CONSULENTI — 20 marzo 2014

La rivoluzione digitale sta investendo anche il mondo della consulenza finanziaria. L’introduzione di nuove tecnologie, con piattaforme in grado di offrire a costi contenuti operatività più veloce e semplice e la crescente diffusione del mobile – gli smartphone posseduti oggi in Italia sono oltre 30 milioni – sono infatti destinati a incidere radicalmente sul modello di business delle società di advisory. Ai player tradizionali, che basano il rapporto con i clienti sulla relazione personale, si affiancano già oggi realtà nate e operanti esclusivamente online. Assistiamo inoltre alla diffusione di strumenti e canali di informazione che consentono all’investitore scelte sempre più autonome.

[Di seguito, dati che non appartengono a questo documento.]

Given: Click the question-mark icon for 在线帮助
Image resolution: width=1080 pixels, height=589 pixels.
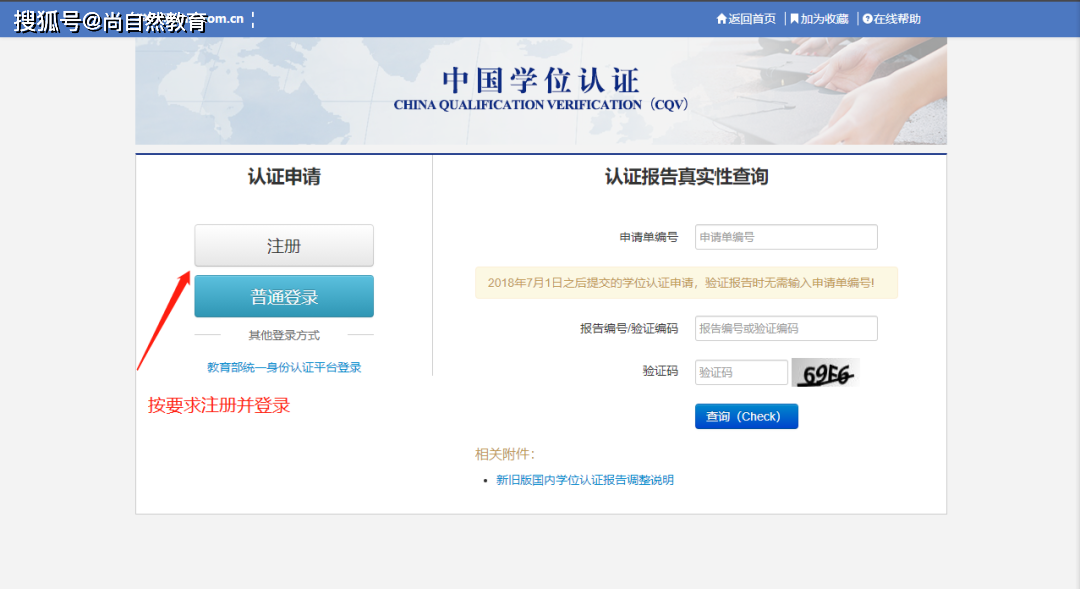Looking at the screenshot, I should tap(866, 18).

Una nuova figura professionale: il Digital & Social Advisor
Come si stanno attrezzando le società di consulenza finanziaria per affrontare un trend che appare inarrestabile? La risposta è una riflessione sul proprio modello di business che sta portando alla formazione di una nuova figura professionale: il Digital & Social Advisor. Il Digital & Social Advisor avrà un nuovo approccio di business non solo tecnologico, ma, più in generale, culturale: dovrà sapersi districare tra diversi supporti, app o software di analisi, ma dovrà soprattutto imparare ad analizzare e conoscere tutti i progetti del cliente, per aiutarlo a trasformarli in realtà anticipandone i bisogni.

Condividere gli obiettivi del cliente evoluto

L’investimento 2.0 passa infatti oggi sempre più anche dai social: l’abitudine alla condivisione di opinioni online si è diffusa in ogni ambito dei consumi e include ormai le scelte di investimento. Un cliente divenuto più informato e autonomo cercherà quindi sempre più un servizio ad alto valore aggiunto, ovvero un consulente in grado di accompagnarlo nella definizione sostenibile del proprio progetto di vita. Un matrimonio, l’acquisto di una casa, la nascita di un figlio, sono solo alcuni degli elementi che l’advisor dovrà saper esaminare. La tecnologia mette a disposizione nuovi strumenti di analisi che sarà necessario imparare ad utilizzare per esaminare a 360° le necessità dei clienti, anticipandone i bisogni per costruire un’offerta sempre più personalizzata che tenga conto delle loro esigenze finanziarie, ma anche di quelle previdenziali, di risparmio e di protezione del patrimonio. Determinare il budget famigliare e gli obiettivi da raggiungere, definire piani di accumulo o per la pensione, visualizzare la propria situazione finanziaria personale e calcolare la redditività dei propri investimenti: il Digital & Social Advisor dovrà poter offrire questi servizi in multicanalità, pena la perdita di competitività.

L’offerta di servizi di analisi
L’offerta di servizi di analisi, ma anche informativi, sarà quindi uno dei driver della crescita delle società di advisory che per colmare il gap tra i servizi oggi offerti e quelli desiderati dai clienti stanno sviluppando soluzioni in grado di garantire una interazione costante tra consulenti e clienti attraverso l’uso di una tecnologia che garantisca trasparenza e sicurezza nel rispetto della normativa. Nascono così sempre più comunità online, piattaforme social dedicate, app personalizzate, sistemi di tutorial ed educational online o di webconference e webmeeting.

Cosa dobbiamo aspettarci per il futuro della professione?
Probabilmente assisteremo a un processo di segmentazione. Resisterà, ma solo per le fasce d’età più elevate, la figura tradizionale del consulente finanziario che opera basandosi sul rapporto personale e fiduciario con il cliente. Si diffonderà invece in modo crescente la figura del consulente tradizionale che opererà attraverso strumenti tecnologici che iniziano ad essere utilizzati oggi anche in Italia, come per esempio la firma elettronica grafometrica avanzata equiparata alla firma autografa. Diversi progetti di questo genere sono stati lanciati negli ultimi mesi e altri partiranno a breve a conferma della volontà degli istituti italiani di non restare indietro. E’ inoltre possibile che possa prendere sempre più piede il Social Advisor, ovvero il consulente che opera esclusivamente online, e si potrà persino arrivare all’estrema virtualizzazione della professione attraverso l’automazione della gestione del portafoglio. L’evoluzione a lungo termine più probabile della professione è una realtà ibrida in grado di coniugare l’approccio tradizionale, fatto di confronto personale con il proprio cliente, con quello digitale, adatto a soggetti esperti e autonomi. In ogni caso sarà necessario imparare a gestire rapporti a distanza perché il cliente si aspetterà di poter interagire con il proprio consulente in remoto, via chat, sui social network o in video conference. E molte novità in termini di servizi offerti arriveranno nel 2014 principalmente sul fronte delle banche retail, tradizionalmente più evolute in ambito digitale.